Begin at the line where "Given: Click the snuffbox tile" appears and reproduce exactly every line through the end of the data below, both included, skipping pictures.

§ Dataset records:
=-=-=-=-=
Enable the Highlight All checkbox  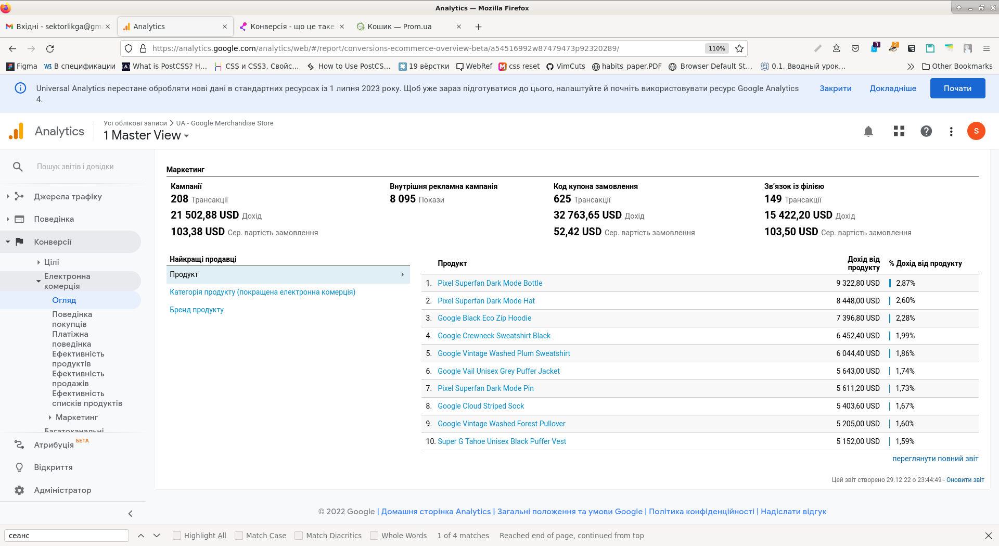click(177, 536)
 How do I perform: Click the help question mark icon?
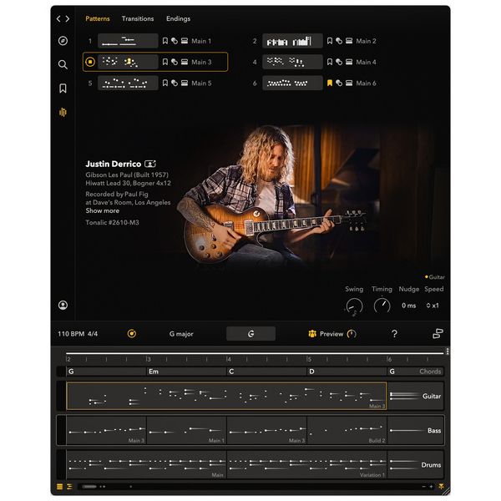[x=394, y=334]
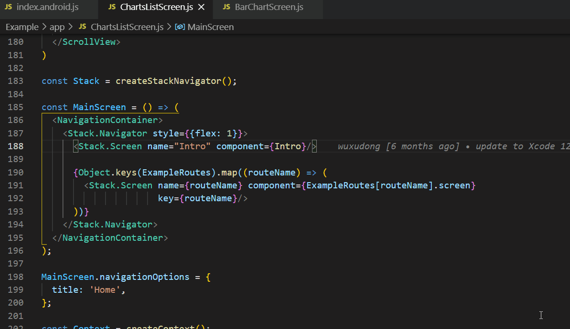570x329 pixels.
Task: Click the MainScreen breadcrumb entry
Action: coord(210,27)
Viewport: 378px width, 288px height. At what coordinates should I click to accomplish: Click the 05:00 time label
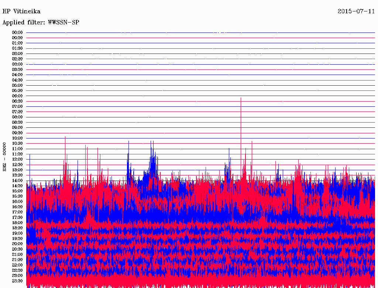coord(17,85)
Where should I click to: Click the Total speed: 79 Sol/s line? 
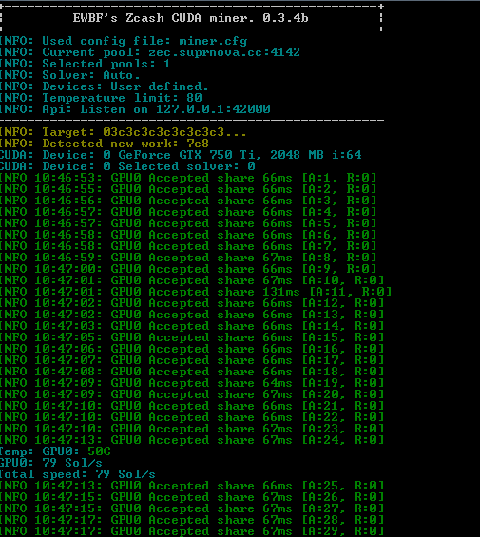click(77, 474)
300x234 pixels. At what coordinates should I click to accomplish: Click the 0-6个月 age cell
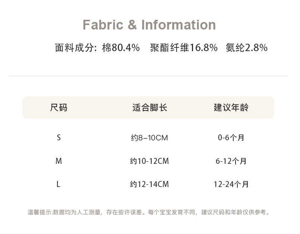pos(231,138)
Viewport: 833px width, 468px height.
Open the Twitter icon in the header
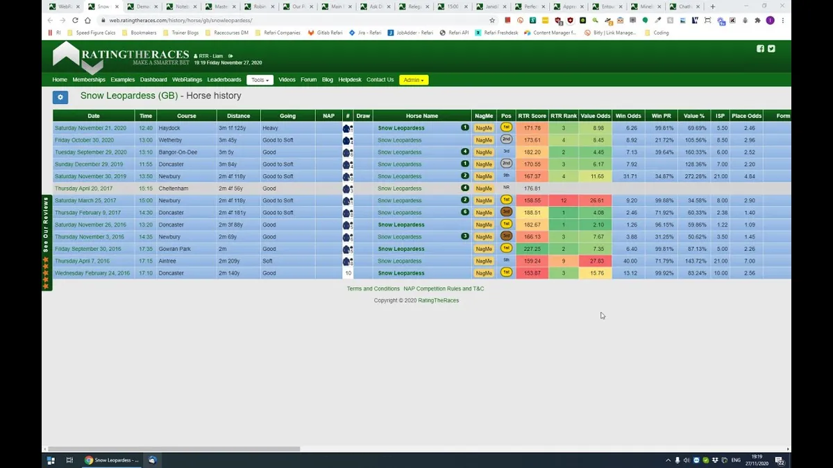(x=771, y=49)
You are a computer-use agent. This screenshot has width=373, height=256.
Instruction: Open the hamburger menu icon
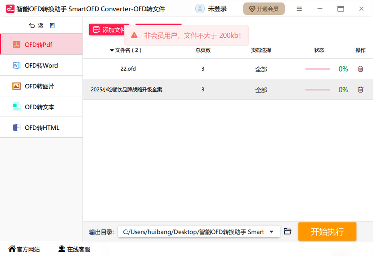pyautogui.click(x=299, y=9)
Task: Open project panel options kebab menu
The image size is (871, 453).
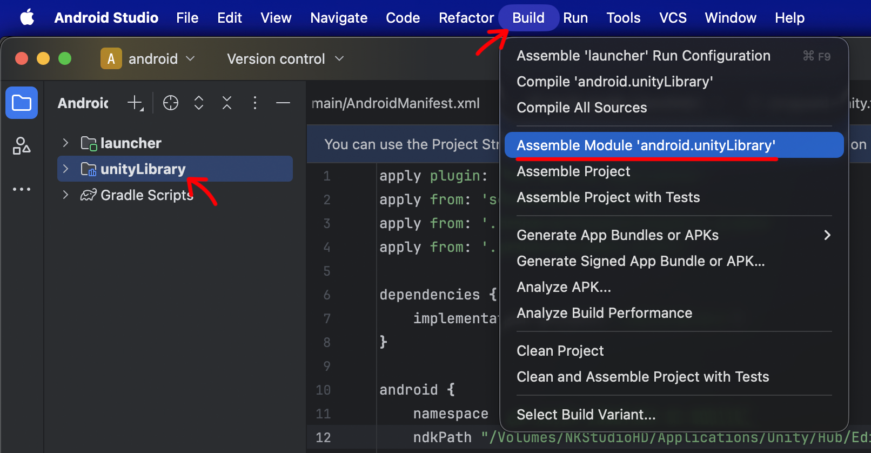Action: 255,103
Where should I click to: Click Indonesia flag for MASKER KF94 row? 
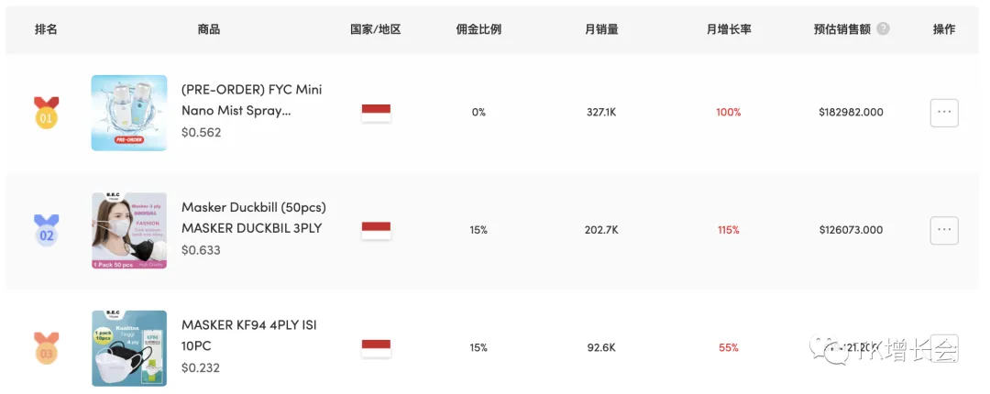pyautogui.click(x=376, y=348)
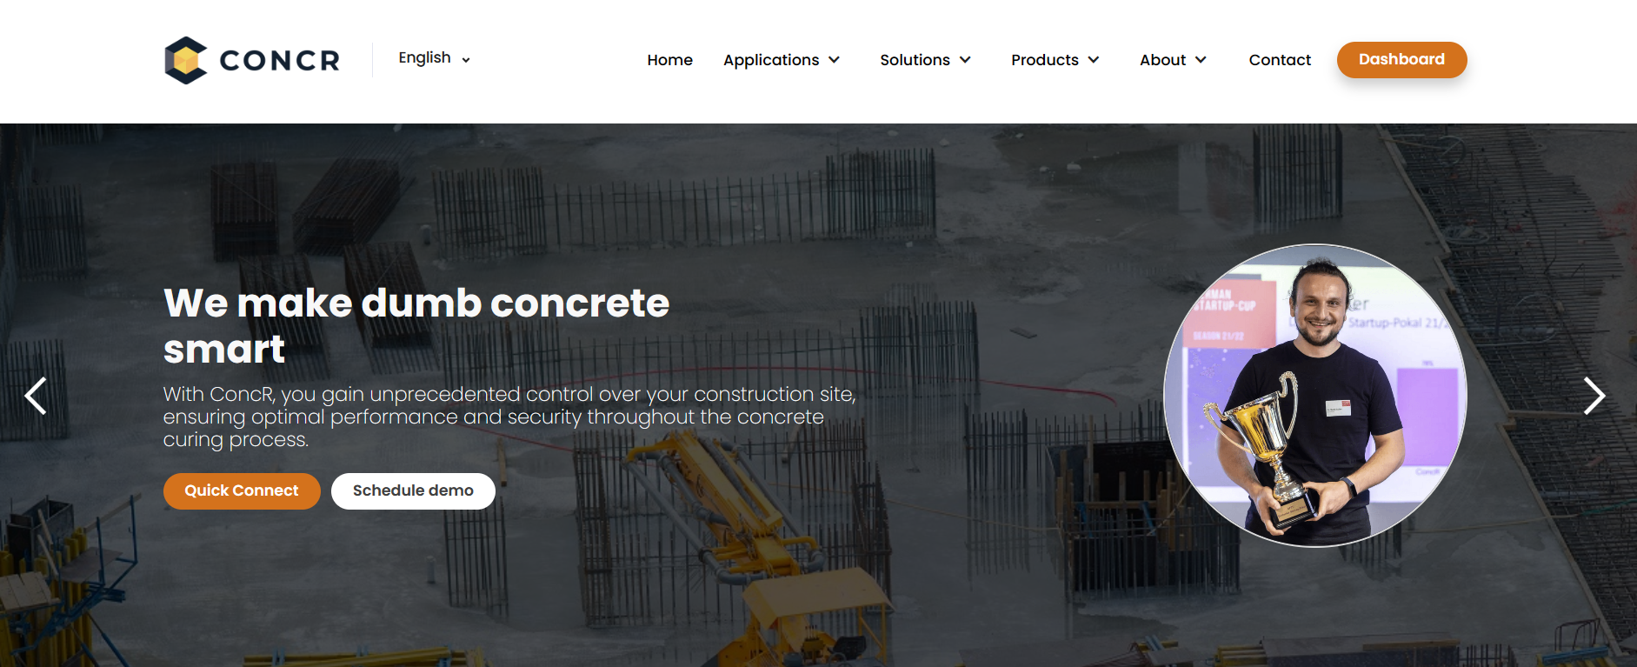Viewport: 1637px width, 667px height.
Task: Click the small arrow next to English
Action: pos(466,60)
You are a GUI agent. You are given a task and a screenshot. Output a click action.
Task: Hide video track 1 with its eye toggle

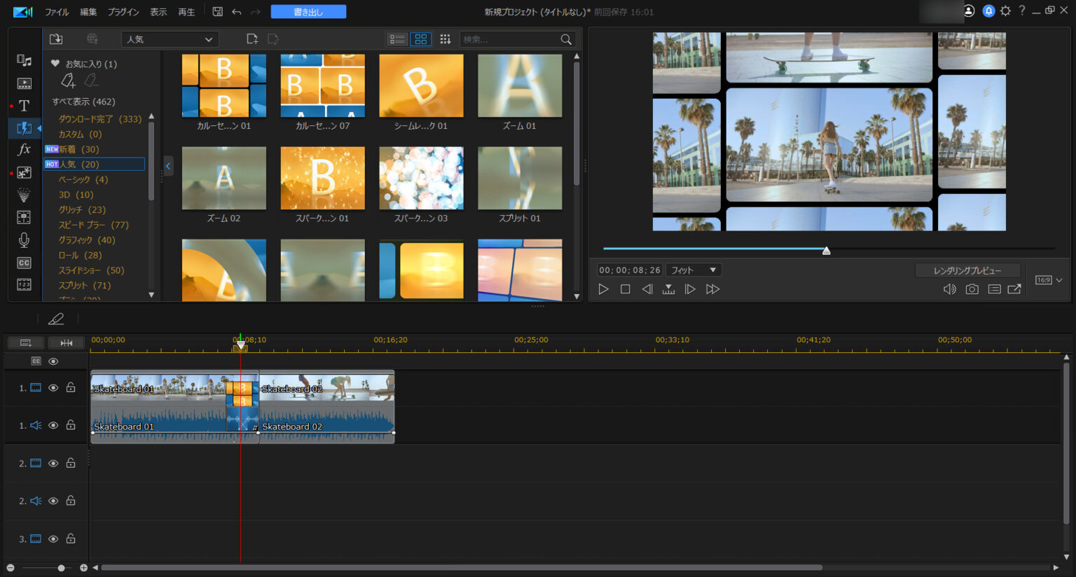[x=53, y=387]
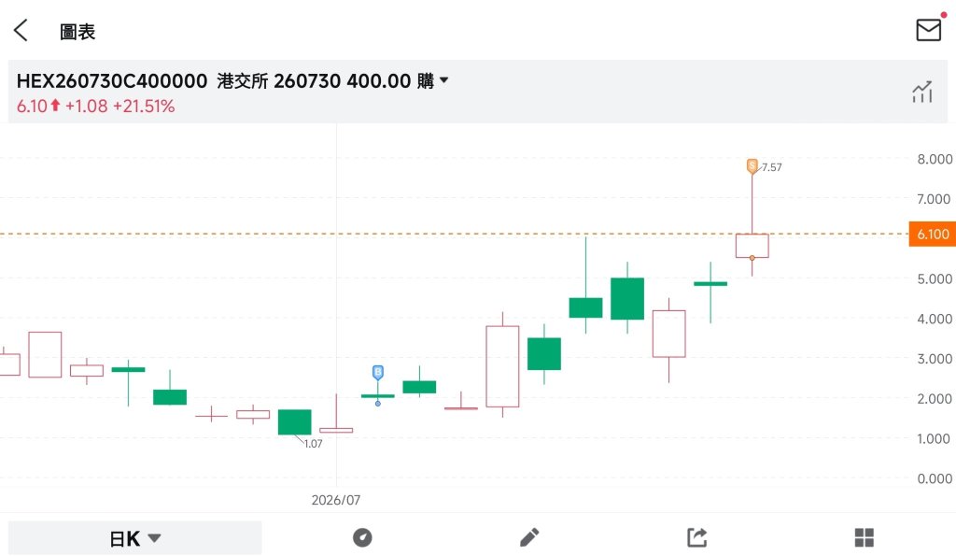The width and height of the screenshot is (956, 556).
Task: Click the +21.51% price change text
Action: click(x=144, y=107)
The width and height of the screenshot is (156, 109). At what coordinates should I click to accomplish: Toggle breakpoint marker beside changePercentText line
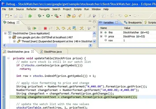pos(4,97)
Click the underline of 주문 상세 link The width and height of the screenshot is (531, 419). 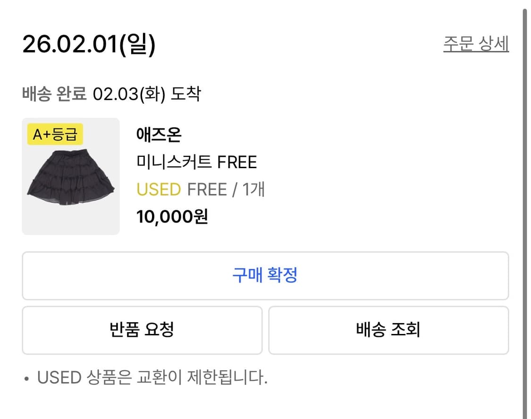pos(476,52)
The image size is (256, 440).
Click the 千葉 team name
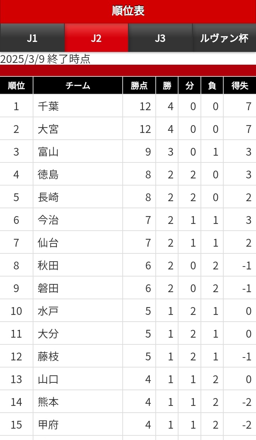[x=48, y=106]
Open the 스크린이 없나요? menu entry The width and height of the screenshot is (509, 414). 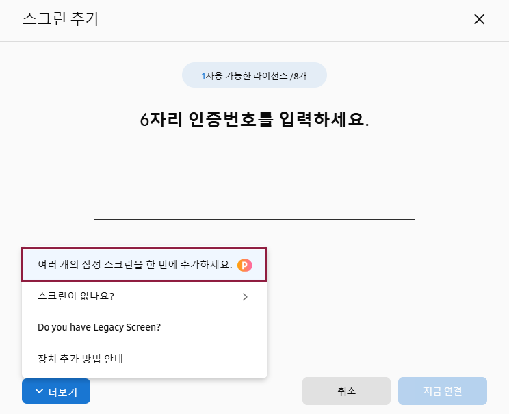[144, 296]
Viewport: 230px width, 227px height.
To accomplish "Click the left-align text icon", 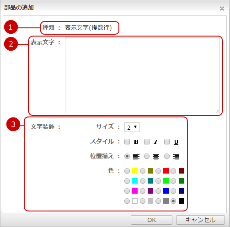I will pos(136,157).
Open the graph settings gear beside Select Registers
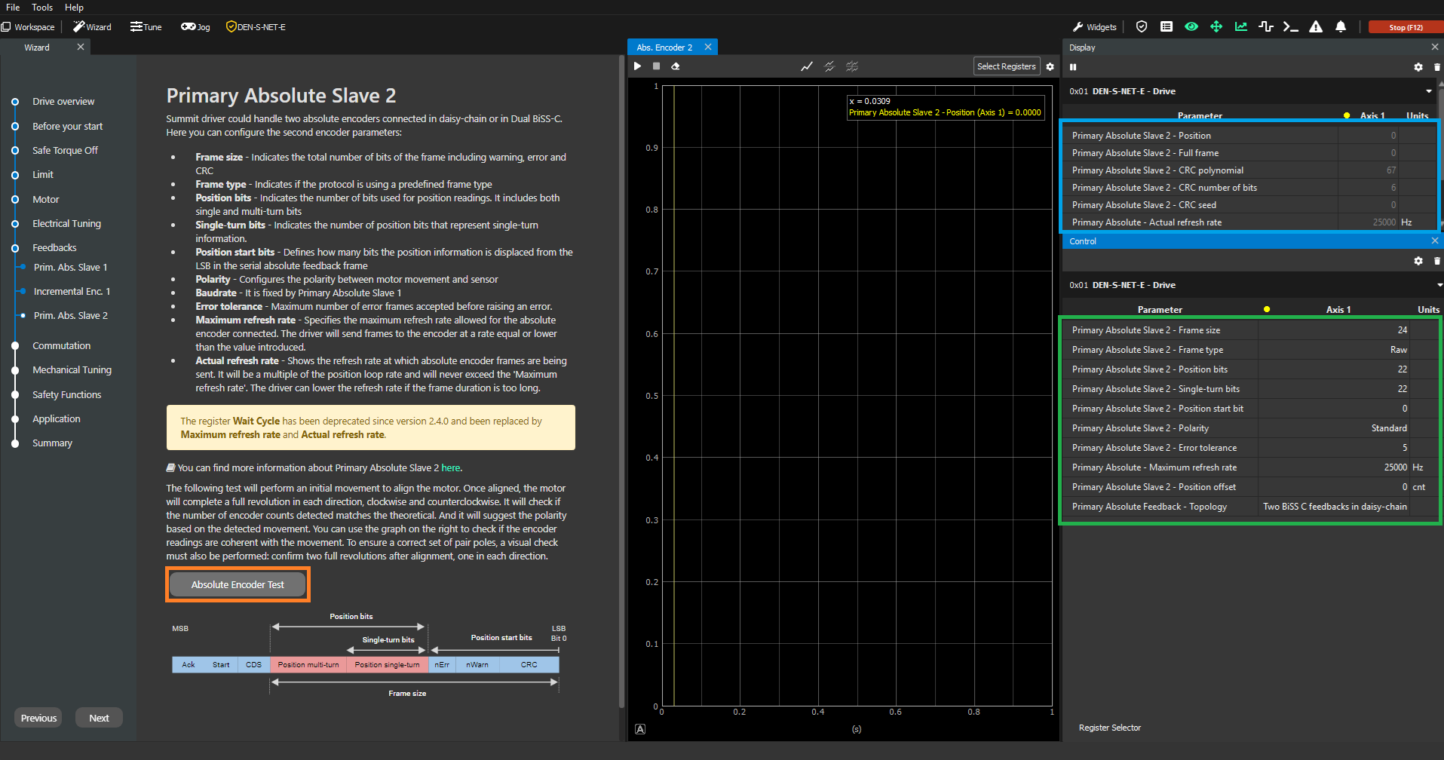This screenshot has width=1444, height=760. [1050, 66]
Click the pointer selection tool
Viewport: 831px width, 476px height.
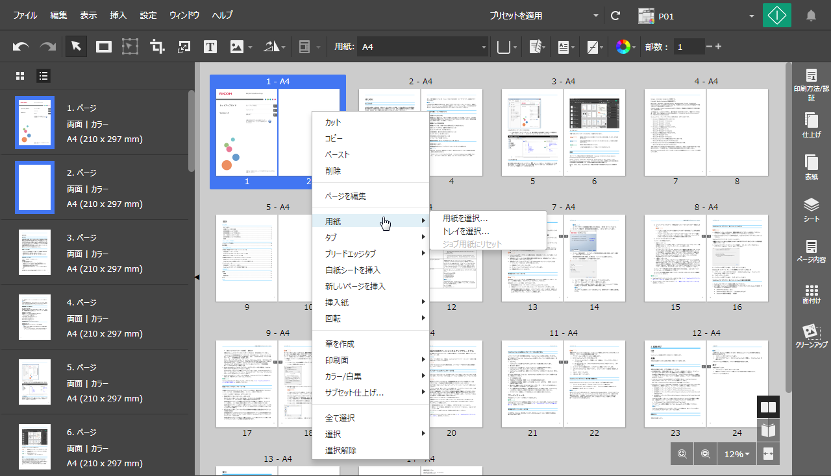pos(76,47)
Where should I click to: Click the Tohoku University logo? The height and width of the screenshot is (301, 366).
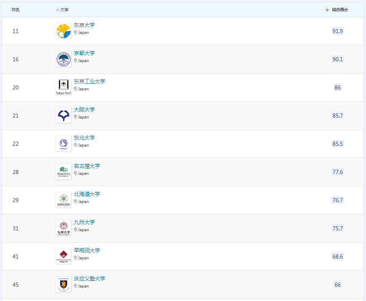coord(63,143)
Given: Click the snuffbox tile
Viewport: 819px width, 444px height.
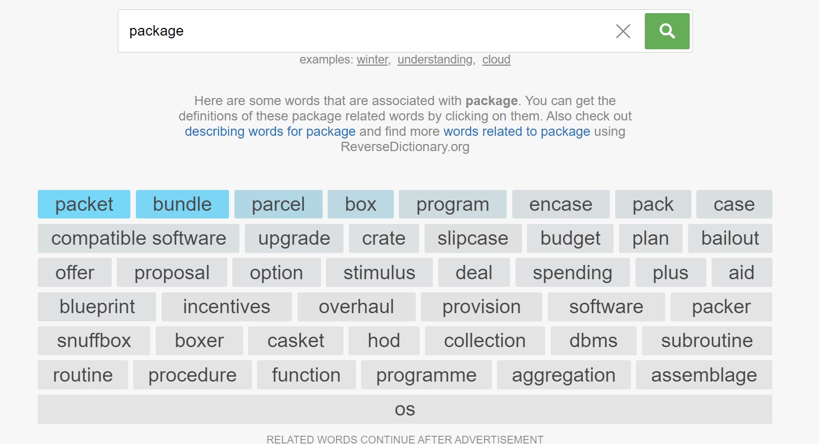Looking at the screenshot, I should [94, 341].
=-=-=-=-=
§ Answer for this exercise:
Given: Click the snuffbox tile
Viewport: 819px width, 444px height.
Looking at the screenshot, I should [94, 341].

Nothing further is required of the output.